What you will do: The result must match the data exactly, line for line.

Collected data entries:
--
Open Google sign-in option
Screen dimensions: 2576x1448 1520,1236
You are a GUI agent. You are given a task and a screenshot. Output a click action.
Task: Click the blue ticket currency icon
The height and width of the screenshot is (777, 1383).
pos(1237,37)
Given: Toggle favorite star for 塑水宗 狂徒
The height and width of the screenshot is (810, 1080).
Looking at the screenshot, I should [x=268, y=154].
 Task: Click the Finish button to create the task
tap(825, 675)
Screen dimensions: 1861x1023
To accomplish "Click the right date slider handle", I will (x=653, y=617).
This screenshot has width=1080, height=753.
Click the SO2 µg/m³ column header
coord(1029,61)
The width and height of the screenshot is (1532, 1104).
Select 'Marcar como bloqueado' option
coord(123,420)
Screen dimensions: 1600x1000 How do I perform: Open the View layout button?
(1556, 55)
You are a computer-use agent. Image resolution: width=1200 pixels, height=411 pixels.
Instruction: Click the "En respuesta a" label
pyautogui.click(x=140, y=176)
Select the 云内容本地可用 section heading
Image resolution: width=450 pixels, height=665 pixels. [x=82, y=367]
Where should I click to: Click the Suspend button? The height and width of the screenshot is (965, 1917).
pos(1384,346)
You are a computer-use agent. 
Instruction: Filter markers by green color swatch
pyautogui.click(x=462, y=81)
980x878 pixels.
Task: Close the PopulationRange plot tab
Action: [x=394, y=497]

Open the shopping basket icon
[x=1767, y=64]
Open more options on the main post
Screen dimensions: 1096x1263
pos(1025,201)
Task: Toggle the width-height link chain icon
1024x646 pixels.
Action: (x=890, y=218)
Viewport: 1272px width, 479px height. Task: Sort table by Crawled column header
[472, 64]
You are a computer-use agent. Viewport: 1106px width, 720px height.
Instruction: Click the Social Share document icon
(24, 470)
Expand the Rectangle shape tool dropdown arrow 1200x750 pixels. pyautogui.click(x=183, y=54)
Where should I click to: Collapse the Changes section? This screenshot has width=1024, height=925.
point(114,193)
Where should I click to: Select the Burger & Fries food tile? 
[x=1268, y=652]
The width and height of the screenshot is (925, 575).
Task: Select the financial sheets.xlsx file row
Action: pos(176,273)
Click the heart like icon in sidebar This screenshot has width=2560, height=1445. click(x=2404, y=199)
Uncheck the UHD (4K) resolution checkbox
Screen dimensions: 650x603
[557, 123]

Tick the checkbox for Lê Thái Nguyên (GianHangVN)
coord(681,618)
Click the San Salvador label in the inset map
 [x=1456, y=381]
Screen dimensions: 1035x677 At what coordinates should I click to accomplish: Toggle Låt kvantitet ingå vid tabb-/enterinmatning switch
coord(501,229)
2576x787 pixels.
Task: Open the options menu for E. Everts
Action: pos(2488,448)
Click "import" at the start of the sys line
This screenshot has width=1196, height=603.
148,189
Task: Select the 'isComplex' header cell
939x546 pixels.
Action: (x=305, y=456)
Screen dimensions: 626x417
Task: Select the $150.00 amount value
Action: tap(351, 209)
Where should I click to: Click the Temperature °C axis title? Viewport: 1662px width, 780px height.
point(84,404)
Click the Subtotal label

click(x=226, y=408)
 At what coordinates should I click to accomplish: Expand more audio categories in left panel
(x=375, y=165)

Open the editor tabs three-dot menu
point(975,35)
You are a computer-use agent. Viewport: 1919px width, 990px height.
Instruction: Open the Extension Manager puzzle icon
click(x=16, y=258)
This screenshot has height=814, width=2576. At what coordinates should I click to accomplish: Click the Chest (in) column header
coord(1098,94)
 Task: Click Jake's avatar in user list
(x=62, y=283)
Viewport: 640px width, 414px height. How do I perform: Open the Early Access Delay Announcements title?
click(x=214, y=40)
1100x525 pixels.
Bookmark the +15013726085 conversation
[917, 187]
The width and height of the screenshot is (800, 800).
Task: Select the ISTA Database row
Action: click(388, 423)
--
Answer space:
Open Google sign-in option
Screen dimensions: 2576x1448 1520,1236
You are a GUI agent. You are given a task and a screenshot. Output a click action.
Task: Click the blue ticket currency icon
The height and width of the screenshot is (777, 1383).
pos(1237,37)
Given: Toggle favorite star for 塑水宗 狂徒
The height and width of the screenshot is (810, 1080).
Looking at the screenshot, I should [x=268, y=154].
 Task: Click the Finish button to create the task
tap(825, 675)
Screen dimensions: 1861x1023
To accomplish "Click the right date slider handle", I will (x=653, y=617).
This screenshot has width=1080, height=753.
Click the SO2 µg/m³ column header
coord(1029,61)
The width and height of the screenshot is (1532, 1104).
Select 'Marcar como bloqueado' option
coord(123,420)
Screen dimensions: 1600x1000 How do I perform: Open the View layout button?
(1556, 55)
You are a computer-use agent. Image resolution: width=1200 pixels, height=411 pixels.
Instruction: Click the "En respuesta a" label
pyautogui.click(x=140, y=176)
Select the 云内容本地可用 section heading
Image resolution: width=450 pixels, height=665 pixels. [x=82, y=367]
Where should I click to: Click the Suspend button? The height and width of the screenshot is (965, 1917).
pos(1384,346)
You are a computer-use agent. 
Instruction: Filter markers by green color swatch
pyautogui.click(x=462, y=81)
980x878 pixels.
Task: Close the PopulationRange plot tab
Action: [x=394, y=497]

Open the shopping basket icon
[x=1767, y=64]
Open more options on the main post
Screen dimensions: 1096x1263
pos(1025,201)
Task: Toggle the width-height link chain icon
1024x646 pixels.
Action: (x=890, y=218)
Viewport: 1272px width, 479px height. Task: Sort table by Crawled column header
[472, 64]
You are a computer-use agent. Viewport: 1106px width, 720px height.
Instruction: Click the Social Share document icon
(24, 470)
Expand the Rectangle shape tool dropdown arrow 1200x750 pixels. pyautogui.click(x=183, y=54)
Where should I click to: Collapse the Changes section? This screenshot has width=1024, height=925.
point(114,193)
Where should I click to: Select the Burger & Fries food tile? 
[x=1268, y=652]
The width and height of the screenshot is (925, 575).
Task: Select the financial sheets.xlsx file row
Action: pos(176,273)
Click the heart like icon in sidebar This screenshot has width=2560, height=1445. click(x=2404, y=199)
Uncheck the UHD (4K) resolution checkbox
Screen dimensions: 650x603
[557, 123]

Tick the checkbox for Lê Thái Nguyên (GianHangVN)
coord(681,618)
Click the San Salvador label in the inset map
 [x=1456, y=381]
Screen dimensions: 1035x677 At what coordinates should I click to accomplish: Toggle Låt kvantitet ingå vid tabb-/enterinmatning switch
coord(501,229)
2576x787 pixels.
Task: Open the options menu for E. Everts
Action: pos(2488,448)
Click "import" at the start of the sys line
This screenshot has width=1196, height=603.
148,189
Task: Select the 'isComplex' header cell
939x546 pixels.
Action: (x=305, y=456)
Screen dimensions: 626x417
Task: Select the $150.00 amount value
Action: tap(351, 209)
Where should I click to: Click the Temperature °C axis title? Viewport: 1662px width, 780px height.
point(84,404)
Click the Subtotal label

click(x=226, y=408)
 At what coordinates should I click to accomplish: Expand more audio categories in left panel
(x=375, y=165)

Open the editor tabs three-dot menu
point(975,35)
You are a computer-use agent. Viewport: 1919px width, 990px height.
Instruction: Open the Extension Manager puzzle icon
click(x=16, y=258)
This screenshot has height=814, width=2576. At what coordinates should I click to accomplish: Click the Chest (in) column header
coord(1098,94)
 Task: Click Jake's avatar in user list
(x=62, y=283)
Viewport: 640px width, 414px height. How do I perform: Open the Early Access Delay Announcements title?
click(x=214, y=40)
1100x525 pixels.
Bookmark the +15013726085 conversation
[917, 187]
The width and height of the screenshot is (800, 800).
Task: Select the ISTA Database row
Action: click(388, 423)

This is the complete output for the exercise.